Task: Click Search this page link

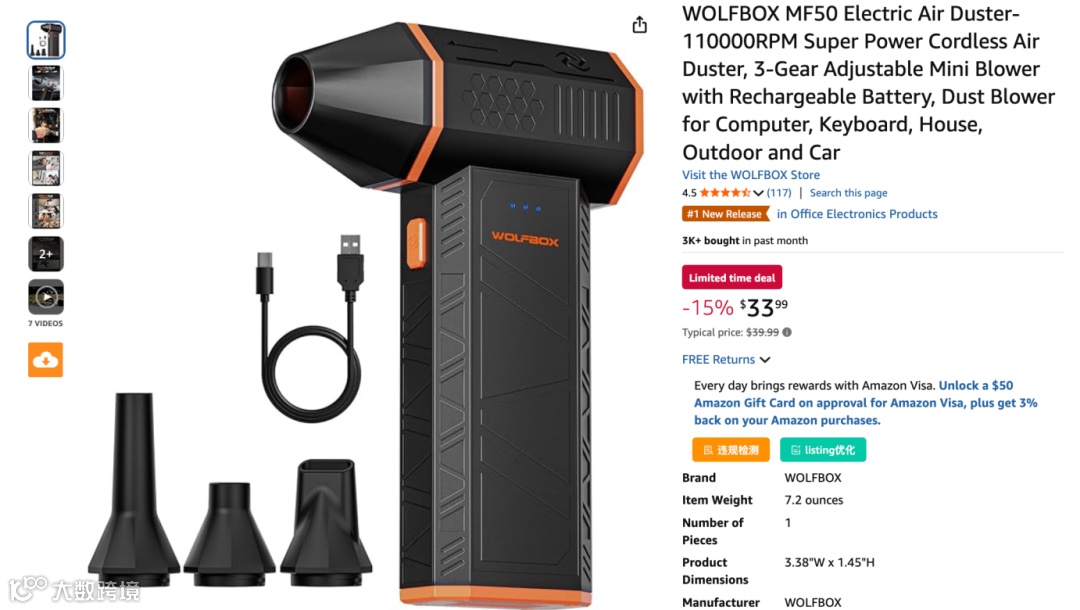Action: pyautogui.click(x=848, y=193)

____________

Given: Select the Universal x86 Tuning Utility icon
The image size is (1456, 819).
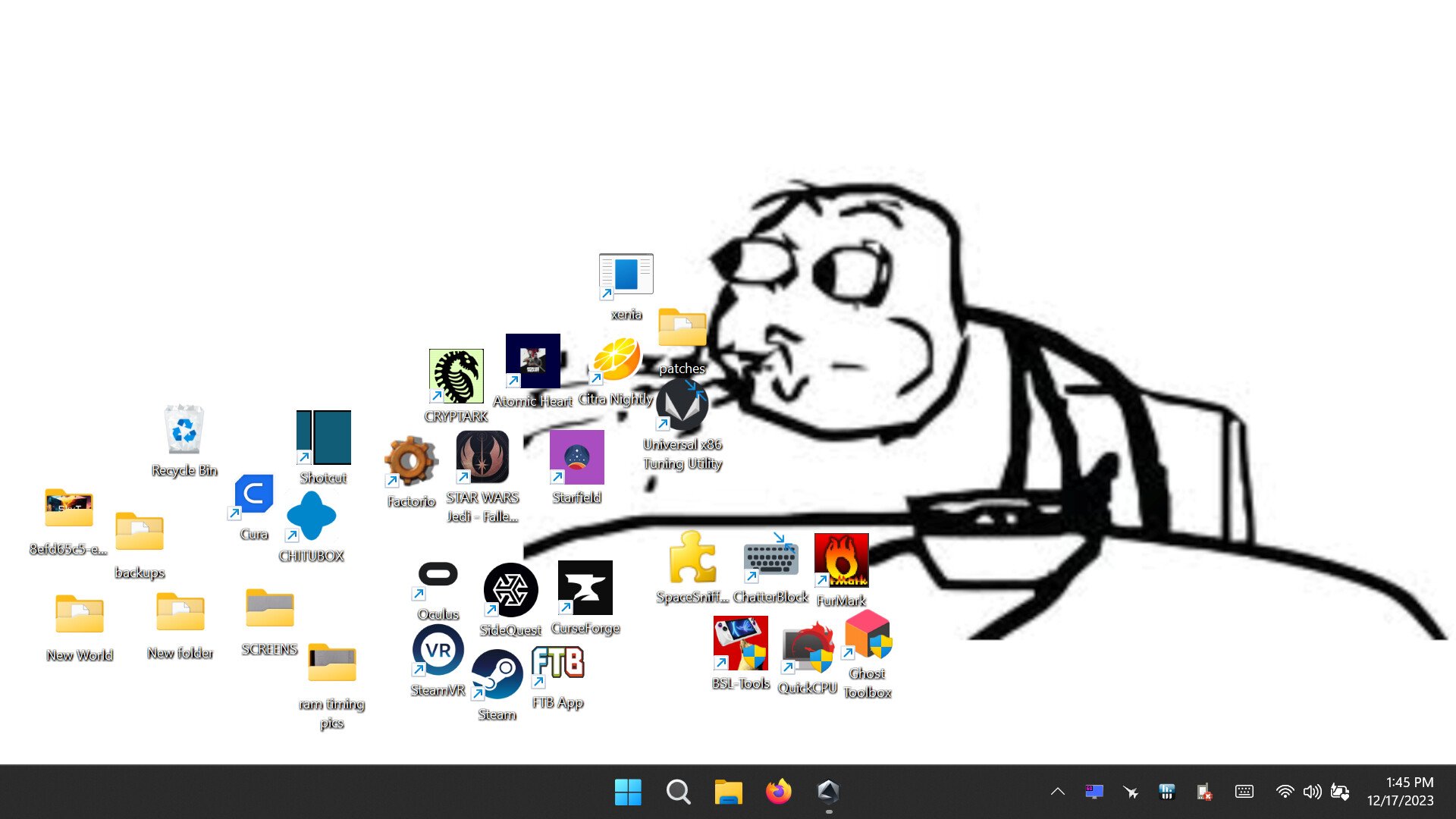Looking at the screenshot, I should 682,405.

____________

▶ [Task]
Convert the data from the line with "Given: Select the" to the line with "Looking at the screenshot, I should 682,405." into a two-column CSV with the headers instruction and response. Put each item's text and its answer in one quoted field apiece, replace line breaks with spaces, and leave out the pictures.

▶ [Complete response]
instruction,response
"Given: Select the Universal x86 Tuning Utility icon The image size is (1456, 819).","Looking at the screenshot, I should 682,405."